[Dataset records]
^^^^
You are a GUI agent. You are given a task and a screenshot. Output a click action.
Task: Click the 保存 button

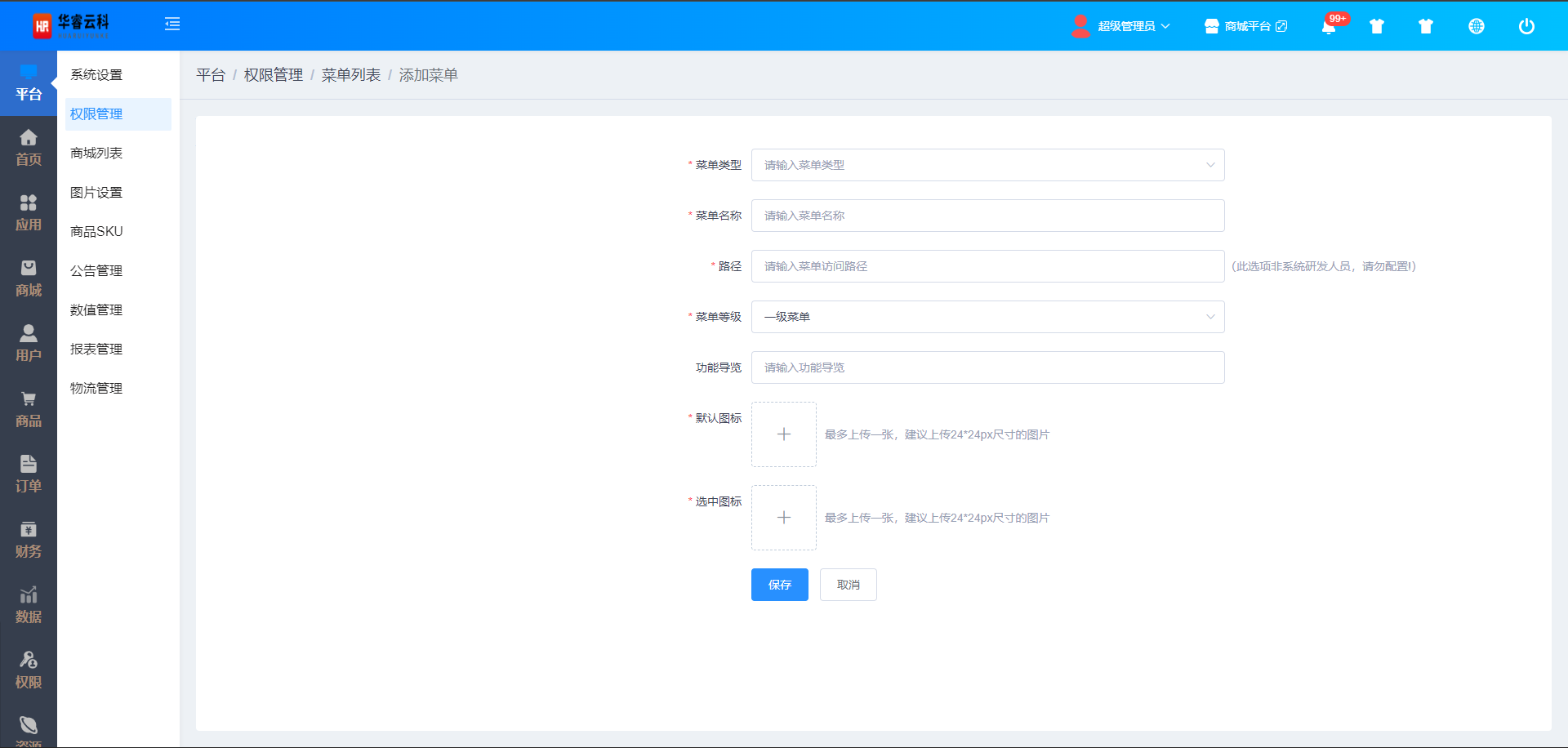click(779, 585)
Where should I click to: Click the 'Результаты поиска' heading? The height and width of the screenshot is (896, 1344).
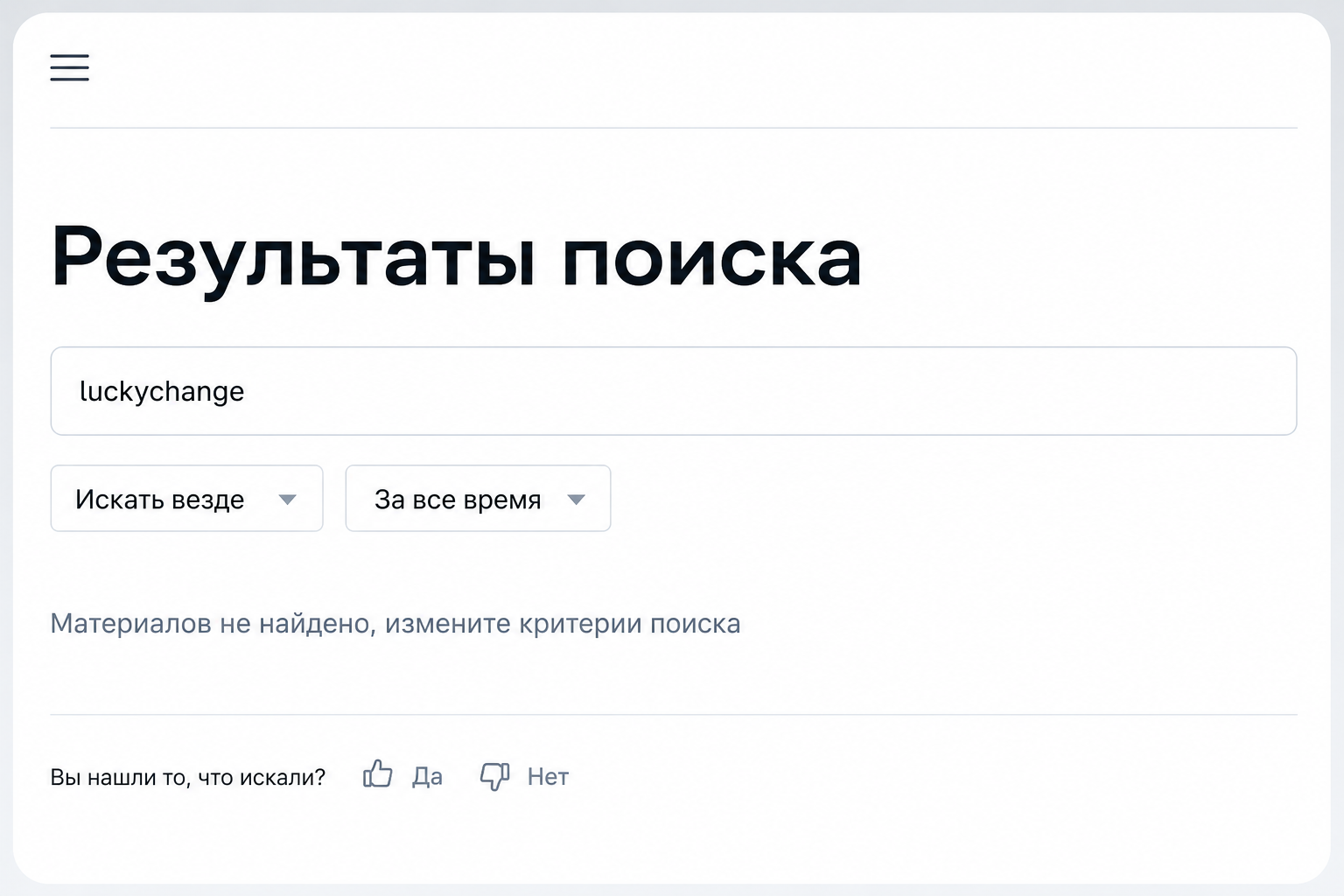tap(456, 258)
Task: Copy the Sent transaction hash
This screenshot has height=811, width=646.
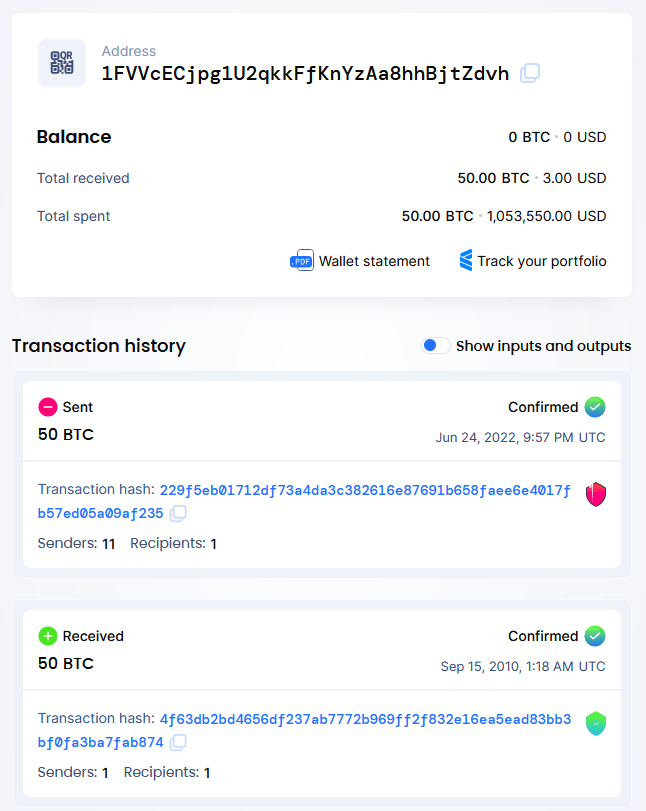Action: (178, 514)
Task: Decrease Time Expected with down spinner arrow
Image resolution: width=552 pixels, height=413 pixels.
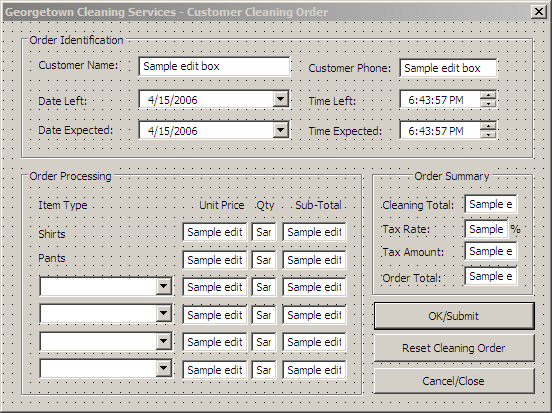Action: coord(488,134)
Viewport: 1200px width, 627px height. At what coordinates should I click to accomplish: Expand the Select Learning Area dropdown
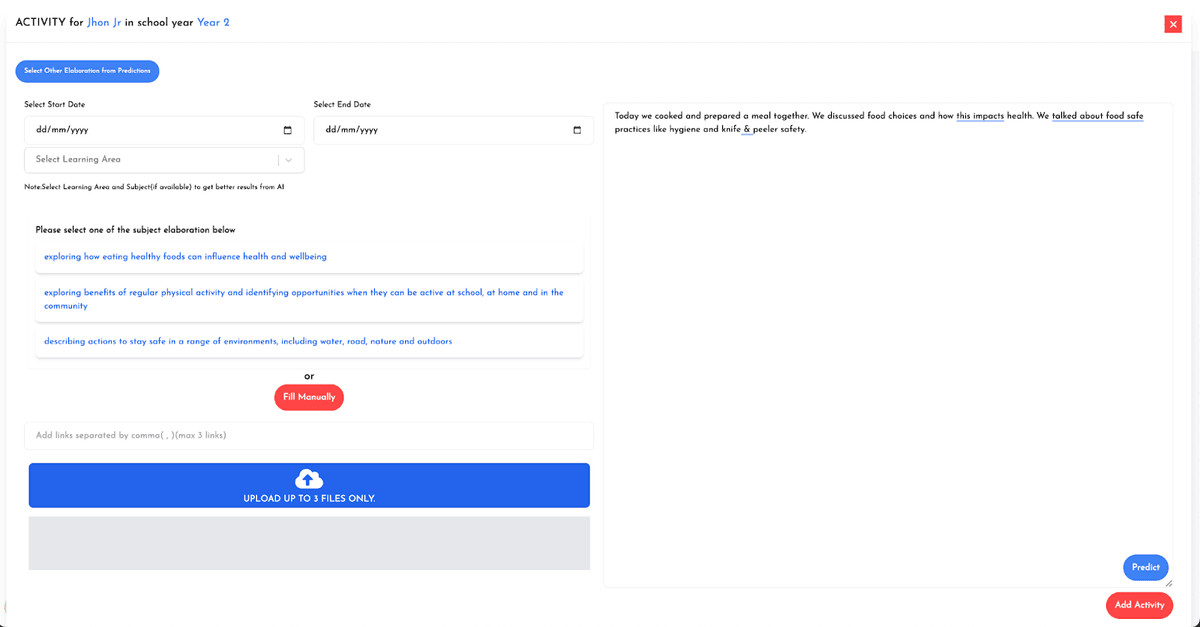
^^^^
### The task:
Except for the pictures, set down all of the records exactly.

### Reply:
You are a GUI agent. You are given a task and a screenshot. Output a click action.
Task: Click the 保存 button

click(779, 585)
Where should I click to: Click the 'Результаты поиска' heading? The height and width of the screenshot is (896, 1344).
tap(456, 258)
Task: Copy the Sent transaction hash
This screenshot has height=811, width=646.
Action: (178, 514)
Task: Decrease Time Expected with down spinner arrow
Image resolution: width=552 pixels, height=413 pixels.
Action: coord(488,134)
Viewport: 1200px width, 627px height. At what coordinates should I click to accomplish: Expand the Select Learning Area dropdown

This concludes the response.